Because without thinking with my Western brain, I viewed the act as bold flirting, not the pinky swear in itself, but the touching of hands between the two of them. I instantly thought of her boyfriend and wondered how he felt about it. My own reaction surprised and frankly horrified me (i.e. there was judgement in my reaction), but was indicative of a small part of my cultural assimilation (unbeknownst to me).
Generally, these definitions are more prominent between males and females but aside from a blindly drunk lesbian pinching my ass, a few Thai guys filled with liquid courage putting an arm or two around me for iPhone pics and my thirteen year old clinching partner trying to wrestle my head to the floor, the last Thai national I remember making contact with me was Mama Lek at Sitmonchai Gym at least five months ago (I got a hug).
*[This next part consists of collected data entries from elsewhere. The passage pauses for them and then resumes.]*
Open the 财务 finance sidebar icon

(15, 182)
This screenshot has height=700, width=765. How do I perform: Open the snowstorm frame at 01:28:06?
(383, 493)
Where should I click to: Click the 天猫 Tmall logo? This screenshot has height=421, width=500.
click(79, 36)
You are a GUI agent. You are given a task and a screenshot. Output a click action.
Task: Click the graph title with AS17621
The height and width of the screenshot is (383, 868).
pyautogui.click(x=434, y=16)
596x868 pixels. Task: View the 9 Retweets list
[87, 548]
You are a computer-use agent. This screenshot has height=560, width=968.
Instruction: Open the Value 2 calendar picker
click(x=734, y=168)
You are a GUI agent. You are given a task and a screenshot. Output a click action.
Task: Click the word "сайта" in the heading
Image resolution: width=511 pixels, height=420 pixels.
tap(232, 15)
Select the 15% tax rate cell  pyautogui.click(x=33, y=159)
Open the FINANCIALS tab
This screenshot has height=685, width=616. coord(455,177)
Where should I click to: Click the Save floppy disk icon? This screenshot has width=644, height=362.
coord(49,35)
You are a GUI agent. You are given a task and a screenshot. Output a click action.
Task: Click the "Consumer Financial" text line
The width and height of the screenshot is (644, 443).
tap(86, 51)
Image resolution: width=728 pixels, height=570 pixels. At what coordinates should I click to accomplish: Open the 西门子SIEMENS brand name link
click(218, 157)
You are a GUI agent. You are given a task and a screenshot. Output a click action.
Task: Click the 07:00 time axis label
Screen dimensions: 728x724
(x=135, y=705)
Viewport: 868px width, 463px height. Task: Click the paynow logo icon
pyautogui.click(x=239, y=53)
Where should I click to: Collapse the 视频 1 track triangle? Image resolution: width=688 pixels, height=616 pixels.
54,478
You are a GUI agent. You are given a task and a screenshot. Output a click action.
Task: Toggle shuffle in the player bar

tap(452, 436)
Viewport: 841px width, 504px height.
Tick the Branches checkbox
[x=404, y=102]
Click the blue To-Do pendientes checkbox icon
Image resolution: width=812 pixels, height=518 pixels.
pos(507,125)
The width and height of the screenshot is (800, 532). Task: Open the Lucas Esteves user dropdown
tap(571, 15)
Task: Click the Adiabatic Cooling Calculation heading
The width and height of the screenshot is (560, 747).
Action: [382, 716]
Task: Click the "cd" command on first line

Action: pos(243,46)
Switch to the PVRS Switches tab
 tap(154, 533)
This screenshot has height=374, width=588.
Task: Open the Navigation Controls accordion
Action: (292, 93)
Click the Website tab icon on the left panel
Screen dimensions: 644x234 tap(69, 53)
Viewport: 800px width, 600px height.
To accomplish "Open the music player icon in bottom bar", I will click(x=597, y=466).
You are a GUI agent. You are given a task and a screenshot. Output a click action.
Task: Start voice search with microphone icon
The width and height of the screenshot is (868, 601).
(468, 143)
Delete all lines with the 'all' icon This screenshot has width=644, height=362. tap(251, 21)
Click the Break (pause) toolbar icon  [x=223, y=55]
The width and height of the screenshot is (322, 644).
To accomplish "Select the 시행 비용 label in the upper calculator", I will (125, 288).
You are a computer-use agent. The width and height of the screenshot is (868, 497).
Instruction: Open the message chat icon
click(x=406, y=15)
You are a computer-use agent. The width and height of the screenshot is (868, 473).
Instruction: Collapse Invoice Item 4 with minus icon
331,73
Incidentally, I got hit with a hug approximately sixteen hours after stepping off the plane in Manila (by Elaine of Surfista Travels). How did I react? Awkwardly. How did I react two days later when the female owner of Lola Nanny’s, a San Juan resort warmly clasped my forearm after I thanked her? I flinched.
3. Catching Myself Trying To Imitate The Pinoy Accent
Thai language is tonal, meaning a mono-syllabic word can have five tonal manifestations, with definitions not remotely relating to one another. As an extension of this, the majority of Thais I’ve met hear English in the same manner. What this means is, it isn’t uncommon to meet people who will ask you the one basic question the majority have retained from school, What is your name? always said with the same tone and timed spaces between the words. If you respond the way you speak English in your home country (native English speakers included), there’s a definite shot your answer, if replied in a sentence will be received with a blank stare.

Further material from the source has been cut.